Bank of New York Corp. is in the market to buy a personal asset management firm, says Thomas A. Renyi, chairman and chief executive officer.
In an interview last week, Mr. Renyi and new president Gerald L. Hassell said that asset management, along with steady revenues from Bank of New York's securities processing businesses, would buffer the company's earnings from volatile markets.
They said they would pursue deals that would add to earnings in the first year. "We are talking to people now who might be interested," Mr. Renyi said. He declined to elaborate on the discussions.
Such an acquisition would mesh with the $63 billion-asset bank's focus on fee-based, market-oriented businesses that are less prone than underwriting to upheaval, the executives said.
Through Bank of New York's mix of fee-based businesses, "we have been able to differentiate ourselves" from other banking companies, Mr. Renyi said.
Analysts said they would expect the bank to buy a series of small to midsize asset managers.
"Clearly Bank of New York has cash flow and excess capital," said Katrina Blecher, an analyst at Brown Brothers Harriman & Co. "The timing is right."
Bank of New York manages $43 billion of assets, about evenly split between private and institutional clients.
A desire to expand in asset management was one reason Mr. Renyi proposed in April to merge with Pittsburgh-based Mellon Bank Corp. The Pittsburgh bank has $370 billion under management, nearly a third of it on behalf of private clients. Bank of New York withdrew its unsolicited bid in May.
Virtually all of the bank's recent acquisition activity has been in securities processing and custody. With more than 30 deals since 1994, it has amassed $4.4 trillion under administration and ranks among the top three providers of these services.
Mr. Renyi said these volume-driven businesses are poised to return double-digit results again this year. Fees for the businesses in 1997 were up 21%, to $790 million.

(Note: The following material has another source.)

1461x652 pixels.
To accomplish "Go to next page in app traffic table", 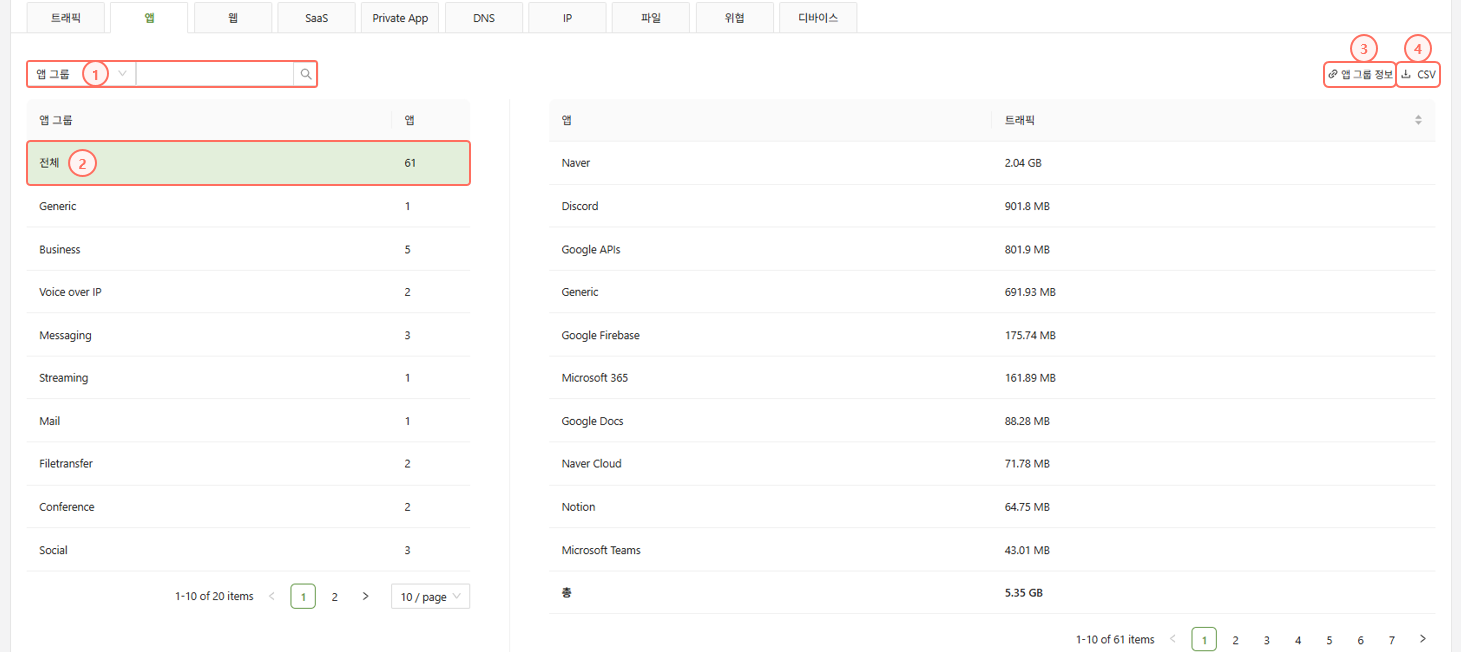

The bank also has expanded into trading execution and clearing services.
An asset management acquisition would not be a first for Bank of New York. In December 1996 it bought Putnam Trust Co. in Greenwich, Conn., which had about $3 billion under management.
The bank wants to bulk up in both equity and fixed-income management, Mr. Renyi said.
Though some observers said personal asset management would be a good fit with Bank of New York's affluent customer base, others said the company faces an uphill climb.
Banks have been buying, but finding willing partners and making deals pay off over the long term has not been easy, said Donald Putnam, an investment banker who specializes in asset managers.
Banks have fared best with firms that focus on institutional or mass- market clients, said Mr. Putnam, a partner with Putnam, Lovell, de Guardiola & Thornton in San Francisco.
They have been less successful in wooing personal asset firms, which cater to high-net-worth individuals, he said. Banks, including U.S. Trust Co., New York, have made some deals, but their targets generally have been small, with assets in the low billions. One reason is that these firms are scarce: Of 38 deals for asset management firms this year, only three were for private client firms; their assets ranged from $400 million to $900 million.
Personal asset management firms also see banks as regimented organizations reluctant to give autonomy to subsidiaries, Mr. Putnam said. That approach is inimical to the entrepreneurs who run these firms. And banks generally have not been willing to pay the premiums that private client firms demand, he said.
Banks' relatively small presence in the investment business is also a turnoff for some sellers.
"Banks tend to be less attractive as buyers than securities and insurance firms, because they lack large broker distribution networks," said Thomas W. Courtney Jr., who runs an investment banking boutique in New York. Because the sellers' compensation may hinge on future volume, distribution is a big consideration.
Bank of New York executives said they see opportunity, because the stock market decline may put pressure on companies with a small presence in asset management to sell.
"To the extent that there are marginal players, there might well be an opportunity to buy from them," Mr. Hassell said.